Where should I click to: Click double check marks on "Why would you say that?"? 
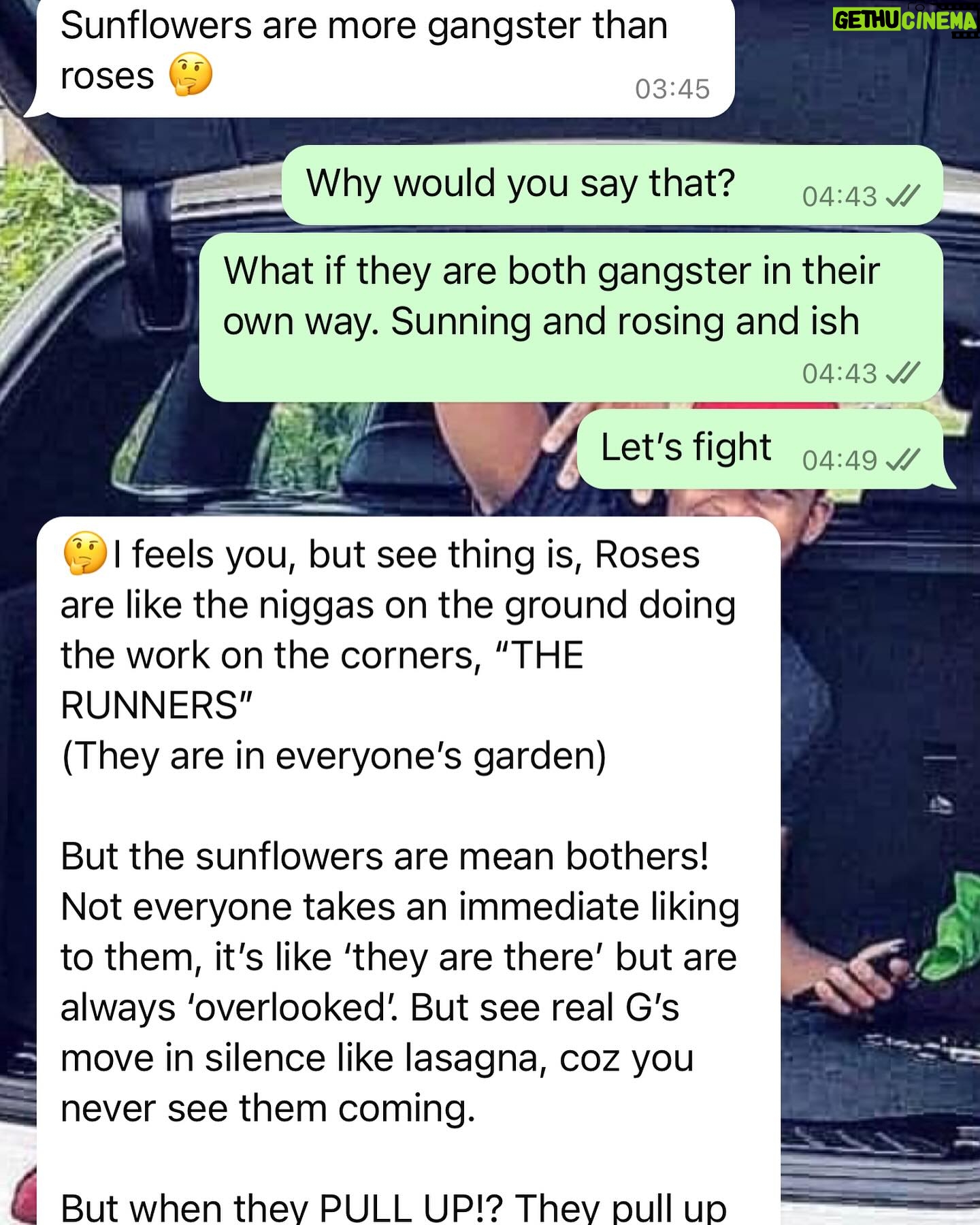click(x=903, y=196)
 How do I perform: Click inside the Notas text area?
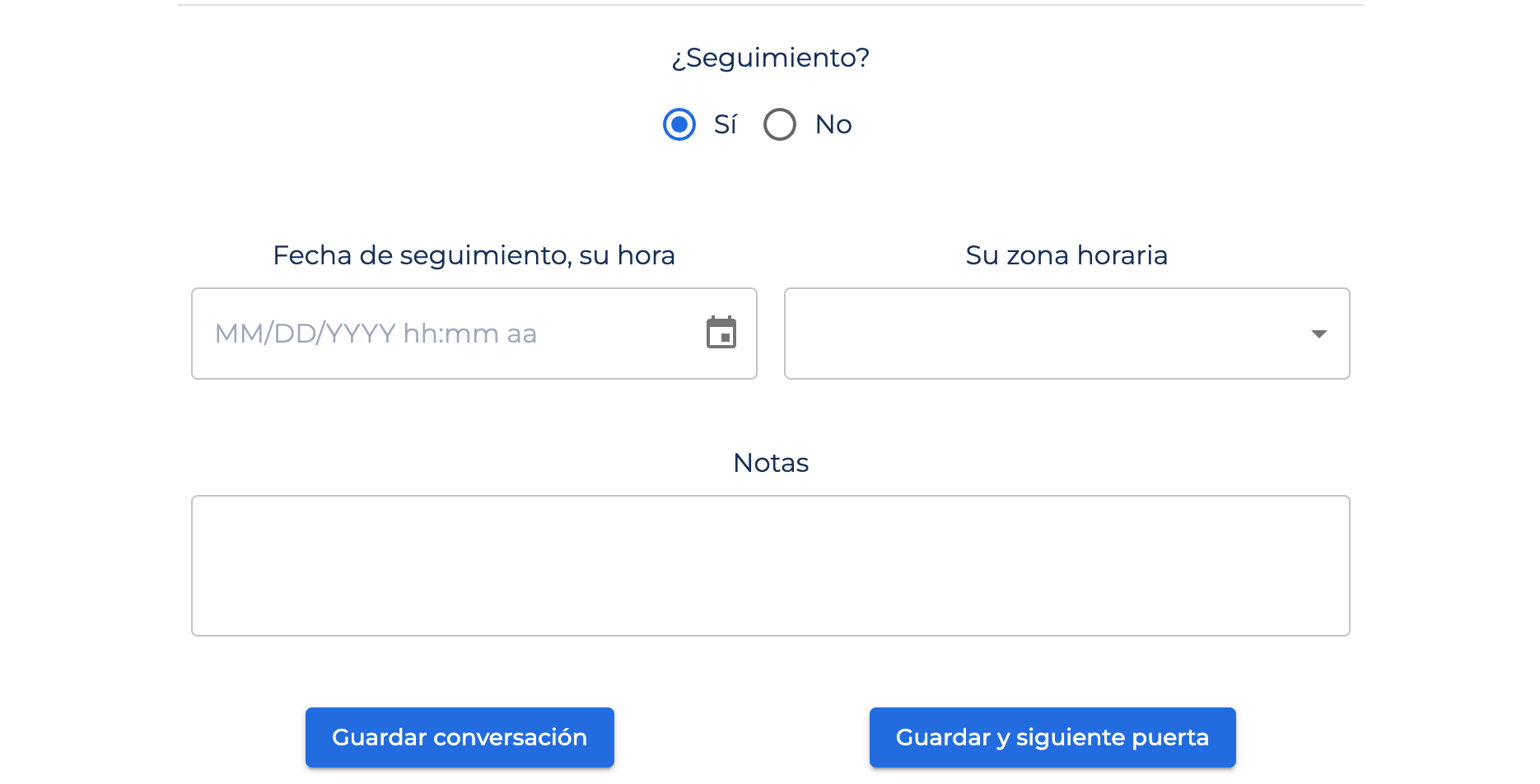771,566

----------

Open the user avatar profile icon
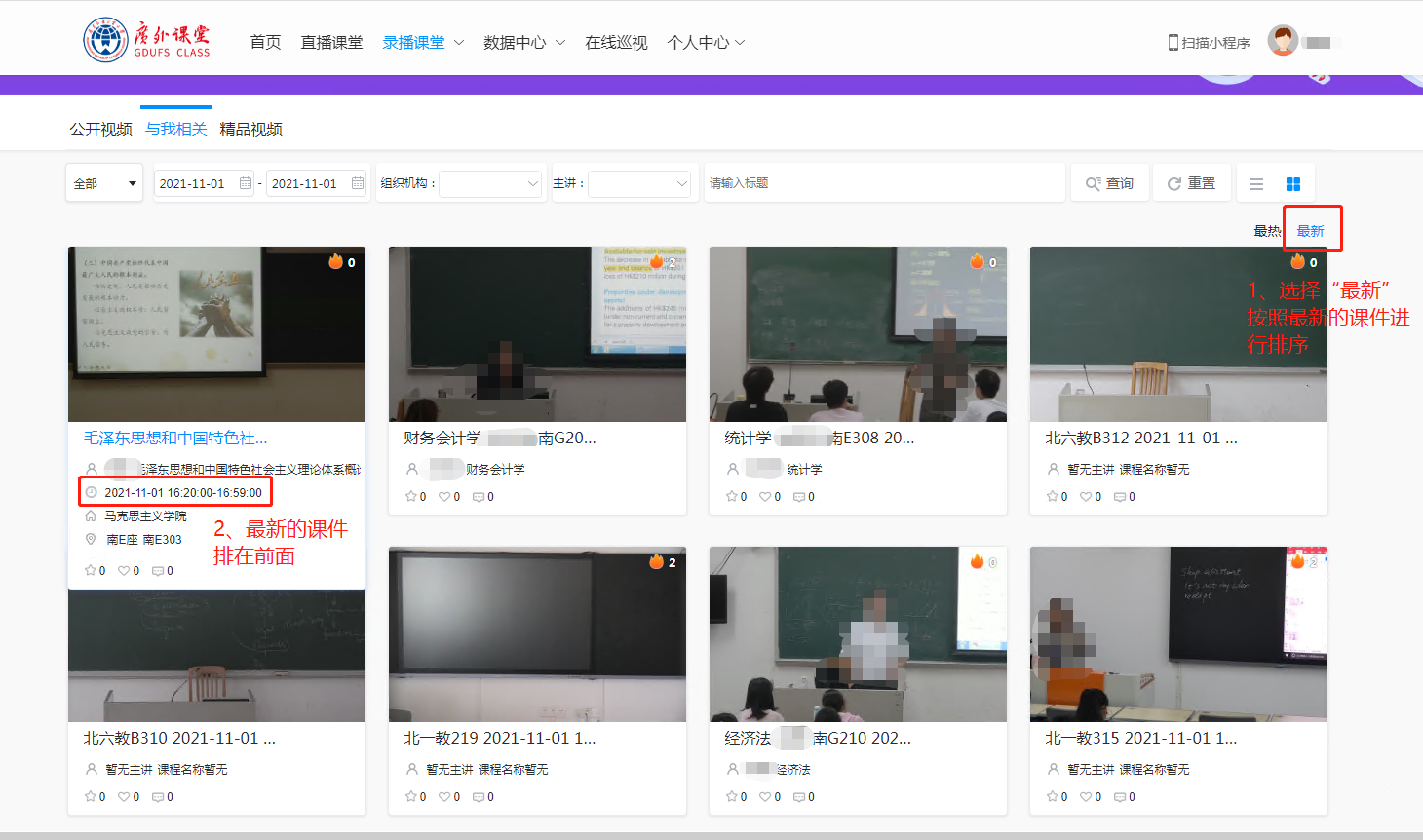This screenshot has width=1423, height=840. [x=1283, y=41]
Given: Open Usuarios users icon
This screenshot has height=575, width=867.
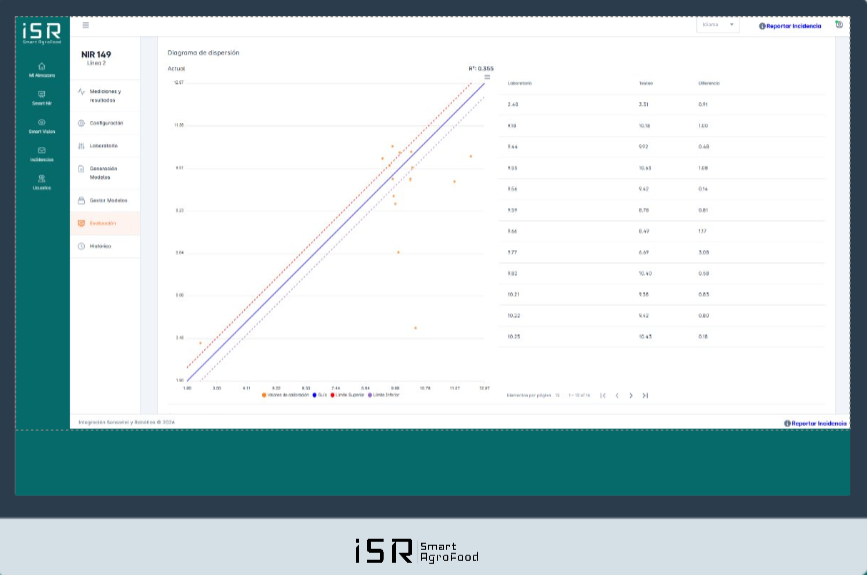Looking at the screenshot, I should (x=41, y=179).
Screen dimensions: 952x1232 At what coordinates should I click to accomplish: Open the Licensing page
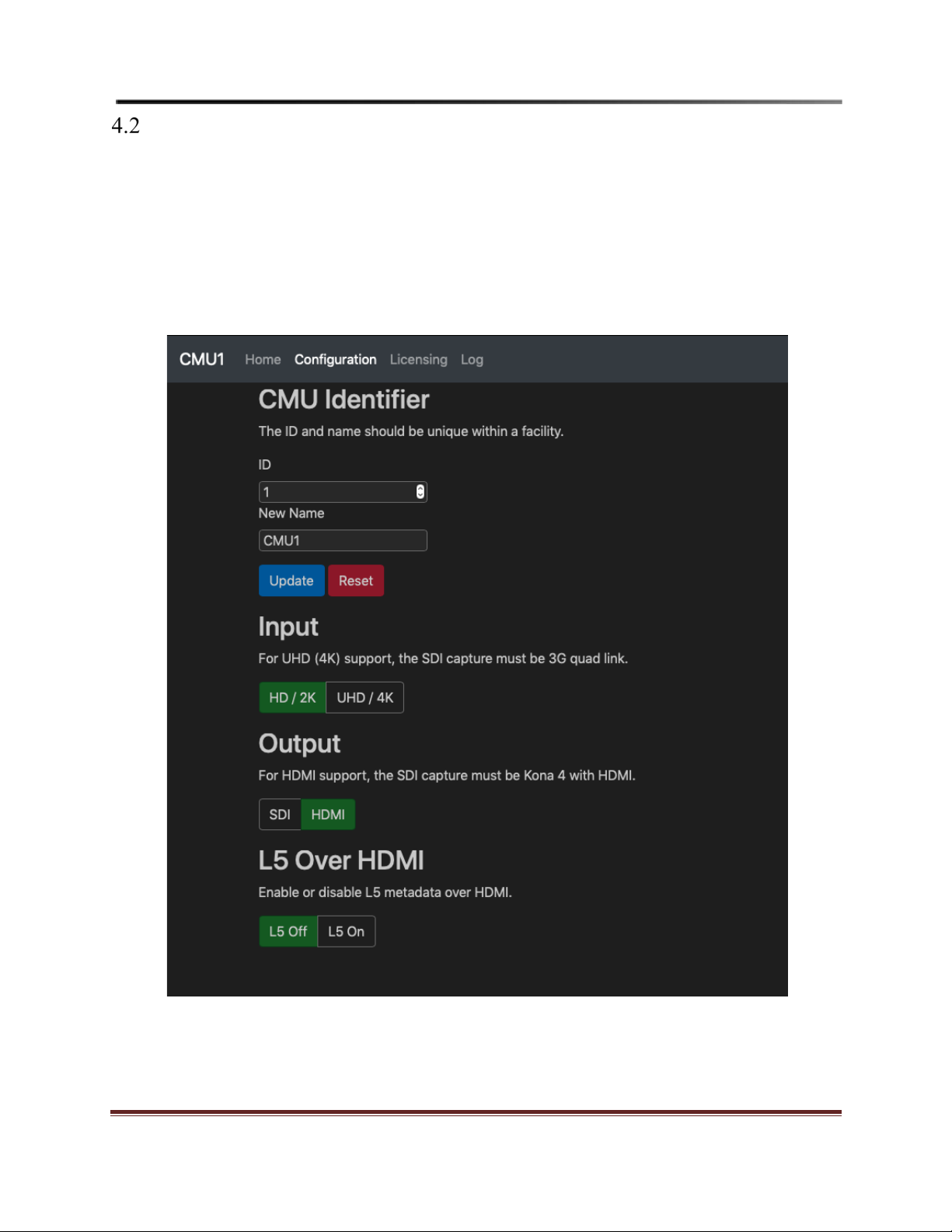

----------

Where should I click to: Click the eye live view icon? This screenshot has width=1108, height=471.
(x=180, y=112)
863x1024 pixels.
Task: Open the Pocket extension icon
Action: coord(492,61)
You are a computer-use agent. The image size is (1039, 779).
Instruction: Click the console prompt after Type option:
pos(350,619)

----------

§ YOUR GOAL
From the line containing "Open the user avatar profile icon" through the line containing "Screen dimensions: 952x1232", copy every line above exactly, without pictures.

§ RESPONSE BOX
Open the user avatar profile icon
This screenshot has width=1423, height=840. [x=1283, y=41]
Given: Open Usuarios users icon
This screenshot has height=575, width=867.
Looking at the screenshot, I should (x=41, y=179).
Screen dimensions: 952x1232 At what coordinates should I click to accomplish: Open the Licensing page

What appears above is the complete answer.